And she says “you know what? Now that I just found out they are manufactured in Nigeria, I'm not sure anymore.”
I'm like “you are not sure about what?”
She says “I've lost confidence in the products.”
I’m like “because they are manufactured in Nigeria?”
She says “I'm sure you understand.”
I reply saying “No, I don't understand.”
I then give her a long lecture of how many natural hair products company make use of raw materials found in Africa, but we refuse to buy those same products if they are made in Africa. I told her I can understand if she loses confidence in our products because they are not working well or it damaged someone's hair, but I can't understand why she would lose confidence because of the location of production. I said Unilever Nigeria’s products are as good as Unilever France's products. It’s not about the location, but about the standards. African Naturalistas has come a long way. Right from the days we were using paper stickers and buying plastics at Gbadebo market, we are where we are now. I'm sure if we were not good, we won't have come this far, this fast. I even went ahead to ask her if she's inferior to people in America, just because she lives in Nigeria, lol.

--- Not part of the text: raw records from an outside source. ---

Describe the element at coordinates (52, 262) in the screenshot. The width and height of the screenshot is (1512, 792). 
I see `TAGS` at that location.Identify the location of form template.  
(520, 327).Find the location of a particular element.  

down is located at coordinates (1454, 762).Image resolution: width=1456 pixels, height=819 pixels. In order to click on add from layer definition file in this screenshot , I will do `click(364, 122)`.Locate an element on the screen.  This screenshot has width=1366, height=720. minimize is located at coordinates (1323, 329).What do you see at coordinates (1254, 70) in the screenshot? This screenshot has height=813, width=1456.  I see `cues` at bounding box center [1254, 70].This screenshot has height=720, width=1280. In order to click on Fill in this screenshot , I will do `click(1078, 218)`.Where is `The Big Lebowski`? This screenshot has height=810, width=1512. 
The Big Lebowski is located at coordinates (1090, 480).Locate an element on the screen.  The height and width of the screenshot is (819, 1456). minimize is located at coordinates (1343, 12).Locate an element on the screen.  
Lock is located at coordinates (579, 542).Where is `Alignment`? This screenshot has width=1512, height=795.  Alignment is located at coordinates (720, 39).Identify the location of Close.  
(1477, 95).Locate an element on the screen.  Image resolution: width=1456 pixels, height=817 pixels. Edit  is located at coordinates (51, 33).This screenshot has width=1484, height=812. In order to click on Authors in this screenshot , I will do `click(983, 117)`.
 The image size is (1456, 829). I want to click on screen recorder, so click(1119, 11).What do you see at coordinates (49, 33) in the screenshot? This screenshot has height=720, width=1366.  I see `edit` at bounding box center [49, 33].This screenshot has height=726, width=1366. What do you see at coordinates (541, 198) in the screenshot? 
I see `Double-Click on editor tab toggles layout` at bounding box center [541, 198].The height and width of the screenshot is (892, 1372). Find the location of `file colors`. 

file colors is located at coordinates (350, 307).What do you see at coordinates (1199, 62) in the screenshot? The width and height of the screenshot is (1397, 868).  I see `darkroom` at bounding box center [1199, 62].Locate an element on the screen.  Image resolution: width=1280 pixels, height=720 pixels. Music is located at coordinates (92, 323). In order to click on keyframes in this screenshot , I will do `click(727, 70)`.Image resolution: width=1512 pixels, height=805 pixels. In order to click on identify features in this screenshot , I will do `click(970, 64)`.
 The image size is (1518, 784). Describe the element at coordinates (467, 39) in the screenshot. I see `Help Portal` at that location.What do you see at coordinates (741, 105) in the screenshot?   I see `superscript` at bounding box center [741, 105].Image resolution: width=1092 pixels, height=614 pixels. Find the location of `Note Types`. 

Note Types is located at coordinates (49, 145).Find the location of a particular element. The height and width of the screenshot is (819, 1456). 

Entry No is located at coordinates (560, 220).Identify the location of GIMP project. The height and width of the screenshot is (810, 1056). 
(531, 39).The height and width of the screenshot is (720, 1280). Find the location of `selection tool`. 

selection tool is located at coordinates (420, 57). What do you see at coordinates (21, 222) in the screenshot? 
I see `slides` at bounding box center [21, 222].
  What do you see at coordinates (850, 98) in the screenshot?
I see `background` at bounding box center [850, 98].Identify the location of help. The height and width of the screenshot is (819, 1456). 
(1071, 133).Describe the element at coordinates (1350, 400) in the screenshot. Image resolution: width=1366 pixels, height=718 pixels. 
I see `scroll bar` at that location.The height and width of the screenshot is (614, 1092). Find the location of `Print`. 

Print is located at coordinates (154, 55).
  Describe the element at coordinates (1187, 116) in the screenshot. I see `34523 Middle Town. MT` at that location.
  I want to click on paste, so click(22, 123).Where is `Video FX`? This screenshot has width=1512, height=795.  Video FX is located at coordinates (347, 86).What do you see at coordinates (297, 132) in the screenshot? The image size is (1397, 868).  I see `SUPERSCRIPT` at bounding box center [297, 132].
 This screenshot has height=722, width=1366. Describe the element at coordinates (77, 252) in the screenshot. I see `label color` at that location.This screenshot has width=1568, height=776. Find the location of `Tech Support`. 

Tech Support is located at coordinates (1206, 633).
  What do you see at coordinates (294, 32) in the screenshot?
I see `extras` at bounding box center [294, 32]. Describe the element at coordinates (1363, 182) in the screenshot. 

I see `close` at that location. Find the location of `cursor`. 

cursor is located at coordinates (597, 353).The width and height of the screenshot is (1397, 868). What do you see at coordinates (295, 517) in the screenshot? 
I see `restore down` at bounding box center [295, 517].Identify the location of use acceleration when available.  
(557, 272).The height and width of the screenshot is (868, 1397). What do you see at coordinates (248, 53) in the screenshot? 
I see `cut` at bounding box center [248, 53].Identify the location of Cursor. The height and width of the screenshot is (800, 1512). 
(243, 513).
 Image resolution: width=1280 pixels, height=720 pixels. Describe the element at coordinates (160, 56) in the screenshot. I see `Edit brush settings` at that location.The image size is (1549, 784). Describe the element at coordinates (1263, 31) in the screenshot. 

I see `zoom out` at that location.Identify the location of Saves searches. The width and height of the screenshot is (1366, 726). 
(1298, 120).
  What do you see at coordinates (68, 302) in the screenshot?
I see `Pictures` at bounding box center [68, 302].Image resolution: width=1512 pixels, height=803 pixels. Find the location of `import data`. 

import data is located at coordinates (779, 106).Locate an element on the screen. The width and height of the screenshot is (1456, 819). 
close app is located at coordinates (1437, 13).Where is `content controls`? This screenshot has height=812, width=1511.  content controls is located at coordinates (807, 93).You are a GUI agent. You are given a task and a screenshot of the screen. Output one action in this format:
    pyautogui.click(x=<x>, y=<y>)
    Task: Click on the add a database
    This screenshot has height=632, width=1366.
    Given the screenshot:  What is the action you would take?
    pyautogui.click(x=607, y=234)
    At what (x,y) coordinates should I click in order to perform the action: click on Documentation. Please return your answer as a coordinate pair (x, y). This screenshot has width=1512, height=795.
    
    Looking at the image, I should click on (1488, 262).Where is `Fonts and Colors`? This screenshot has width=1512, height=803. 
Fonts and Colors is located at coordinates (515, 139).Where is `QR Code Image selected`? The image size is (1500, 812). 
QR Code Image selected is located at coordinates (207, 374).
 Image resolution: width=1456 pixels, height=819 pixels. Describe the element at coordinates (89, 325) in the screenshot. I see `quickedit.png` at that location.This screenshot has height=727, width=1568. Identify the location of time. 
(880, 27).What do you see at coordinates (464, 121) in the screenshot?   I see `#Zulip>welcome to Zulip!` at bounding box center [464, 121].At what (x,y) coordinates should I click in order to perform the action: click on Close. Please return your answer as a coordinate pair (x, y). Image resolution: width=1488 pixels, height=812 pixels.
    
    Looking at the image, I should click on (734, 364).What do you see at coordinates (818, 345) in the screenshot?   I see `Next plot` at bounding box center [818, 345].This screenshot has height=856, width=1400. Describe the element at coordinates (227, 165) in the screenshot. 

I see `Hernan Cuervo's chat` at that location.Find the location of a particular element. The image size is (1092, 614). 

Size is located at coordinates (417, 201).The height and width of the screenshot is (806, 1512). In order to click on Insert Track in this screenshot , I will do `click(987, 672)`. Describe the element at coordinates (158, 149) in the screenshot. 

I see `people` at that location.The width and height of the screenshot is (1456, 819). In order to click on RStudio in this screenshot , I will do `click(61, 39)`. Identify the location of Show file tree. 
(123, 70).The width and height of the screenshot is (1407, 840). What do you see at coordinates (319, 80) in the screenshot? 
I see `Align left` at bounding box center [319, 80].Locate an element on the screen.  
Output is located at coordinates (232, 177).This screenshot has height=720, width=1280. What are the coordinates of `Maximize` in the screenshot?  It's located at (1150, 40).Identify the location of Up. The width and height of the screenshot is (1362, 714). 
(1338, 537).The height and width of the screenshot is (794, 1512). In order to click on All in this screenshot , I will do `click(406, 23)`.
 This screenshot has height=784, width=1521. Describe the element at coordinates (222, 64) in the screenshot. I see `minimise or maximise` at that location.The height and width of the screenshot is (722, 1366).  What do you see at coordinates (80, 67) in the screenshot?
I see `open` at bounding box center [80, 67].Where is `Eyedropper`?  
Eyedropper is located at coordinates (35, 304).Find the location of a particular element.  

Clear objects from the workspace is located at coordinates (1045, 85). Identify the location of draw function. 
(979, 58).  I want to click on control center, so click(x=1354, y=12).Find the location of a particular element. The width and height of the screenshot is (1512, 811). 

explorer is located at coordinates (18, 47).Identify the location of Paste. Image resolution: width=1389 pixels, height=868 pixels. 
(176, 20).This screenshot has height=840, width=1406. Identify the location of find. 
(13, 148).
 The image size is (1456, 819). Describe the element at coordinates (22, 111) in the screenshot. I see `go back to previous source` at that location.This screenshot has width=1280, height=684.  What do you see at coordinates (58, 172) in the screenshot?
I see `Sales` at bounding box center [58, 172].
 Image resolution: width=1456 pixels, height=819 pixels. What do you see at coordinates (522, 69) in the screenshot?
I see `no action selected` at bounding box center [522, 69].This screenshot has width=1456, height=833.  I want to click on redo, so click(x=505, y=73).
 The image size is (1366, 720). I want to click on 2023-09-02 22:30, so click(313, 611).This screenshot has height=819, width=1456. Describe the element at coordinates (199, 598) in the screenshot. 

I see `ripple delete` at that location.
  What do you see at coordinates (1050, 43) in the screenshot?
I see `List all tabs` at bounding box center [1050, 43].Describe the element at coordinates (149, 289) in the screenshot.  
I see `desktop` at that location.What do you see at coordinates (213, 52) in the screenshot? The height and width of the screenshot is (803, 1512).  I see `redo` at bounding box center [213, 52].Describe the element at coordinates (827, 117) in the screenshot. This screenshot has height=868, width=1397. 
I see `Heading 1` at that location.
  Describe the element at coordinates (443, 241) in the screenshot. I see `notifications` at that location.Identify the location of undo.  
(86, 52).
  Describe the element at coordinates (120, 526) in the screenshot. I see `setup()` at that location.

It’s sad to think that some Nigerians lose confidence in a product, just based on the fact that it is made in Nigeria, and not based on what the product can do. How then will our economy grow to match that of the country we love to buy our products from? How then will we encourage new businesses to start? Let the pictorial evidence below tell you by themselves how long we have come.
I am glad that at the end of the day, I was able to convince her that she had nothing to worry about. But what about the thousands of people who think like she had been thinking, whom I don't have access to convincing? What about them?